She huffed a sound that was almost a laugh.

“For what it’s worth,” he said, “I think what we’re doing here, no matter how it looks, might turn out to be something important for Russia.”

She lifted her brows. “The Soviet Union, you mean?” But there was no censure in her tone, only curiosity.

“Yes,” he said. “Of course.”

 

~*~

 

She couldn’t figure them out, and that unsettled her. After several days in the wilderness, she knew that Feliks was the default cook, and hated it. Knew that Kolya was spooky, quiet, and no doubt capable. Knew that Pyotr was uncertain and young – he smiled at her in a way that the others didn’t, more nervous than Sasha, but friendly all the same. Nikita was their leader, and the most unsettling of all. It had been easy to think of him as cruel before this morning – the gray eyes, and clenched jaw, and unsmiling mouth – but not after he’d spoken to her kindly, without condescension or licentiousness.

In fact, none of them had said anything untoward. They’d been cool, distant, secretive even, but no one had offered a leer, or a wink, or a suggestive comment. Not even their captain – the way she understood it, the leader always got the first taste, and passed things along to his men if he felt generous. But not Nikita.

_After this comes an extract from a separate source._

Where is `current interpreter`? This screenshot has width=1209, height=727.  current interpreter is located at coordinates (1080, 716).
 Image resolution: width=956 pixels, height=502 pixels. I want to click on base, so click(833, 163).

That morning, at the stream, she’d thought seriously about shooting him and then taking off on foot. She’d rather face a firing squad than the indignity of a Chekist’s attentions again. But fear had gotten the best of her – no matter how often she told herself she didn’t care what happened anymore, she hadn’t been able to stand the idea of death – and so she’d waited. And he hadn’t done anything but talk to her. Kindly, even.

She watched him now, stolen glimpses across the breakfast fire. Feliks had skinned and gutted the rabbits and roasted them on a spit; they were thin, but delicious, and she ate quickly, greedily, lest someone took her share, noting that Nikita ate little, and said nothing.

During one of her covert glances, she saw Kolya elbow him in the ribs, and Nikita took a mechanical bite.

A wheezing breath and a rustle of fur coat announced Monsieur Philippe’s arrival as he sat down on the rotten log beside her. He was another mystery – the biggest, actually. Whatever Sasha was, he was still Russian. But Philippe was French. And cheerful. He spoke Russian flawlessly, but his presence here conjured more questions than answers.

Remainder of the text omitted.